# SUPPLIED DATA
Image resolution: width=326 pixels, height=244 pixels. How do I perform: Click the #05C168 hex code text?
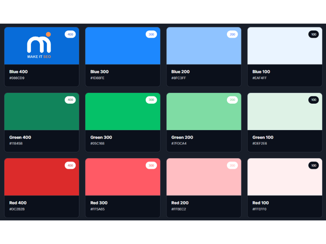97,144
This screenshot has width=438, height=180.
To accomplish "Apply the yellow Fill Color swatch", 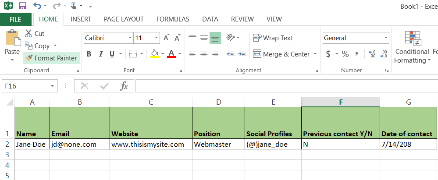I will click(x=154, y=54).
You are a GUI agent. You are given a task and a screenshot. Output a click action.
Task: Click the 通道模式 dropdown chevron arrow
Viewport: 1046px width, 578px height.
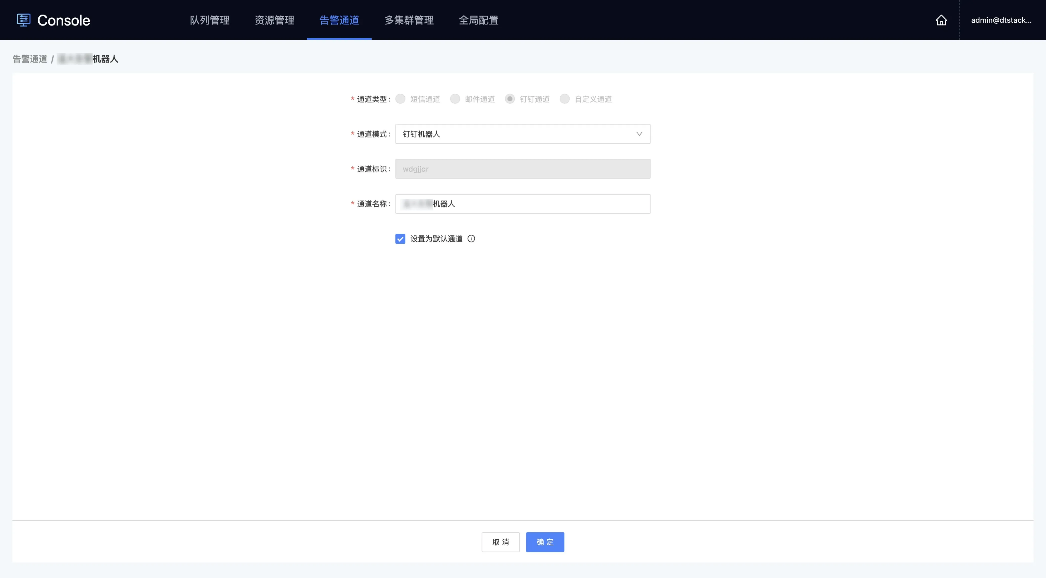(639, 134)
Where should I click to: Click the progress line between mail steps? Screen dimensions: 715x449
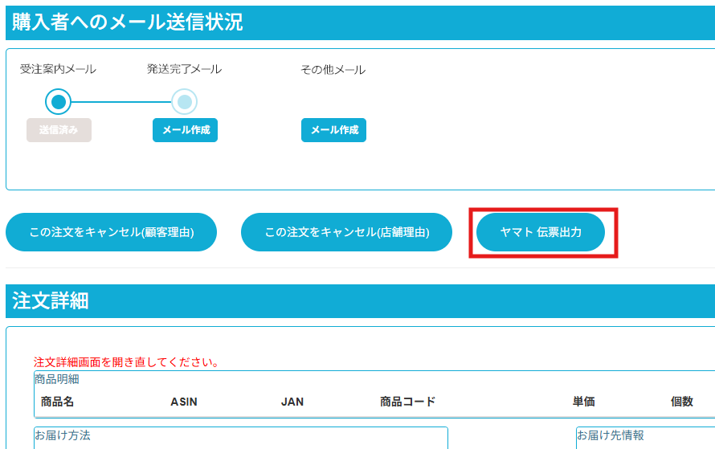coord(121,102)
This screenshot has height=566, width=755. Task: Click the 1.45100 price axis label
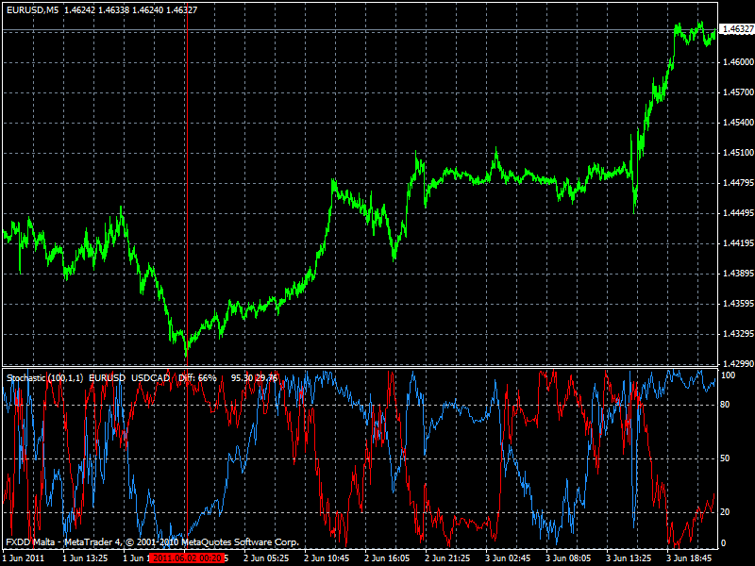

# WRITTEN TASK
Return each line of the data above that contains the word "screenshot". Case counts.

# WORKED SOLUTION
This screenshot has width=438, height=180.
You are a GUI agent. You are given a task and a screenshot. Output a click action.
This screenshot has height=566, width=755. Task: Click the 1.45100 price axis label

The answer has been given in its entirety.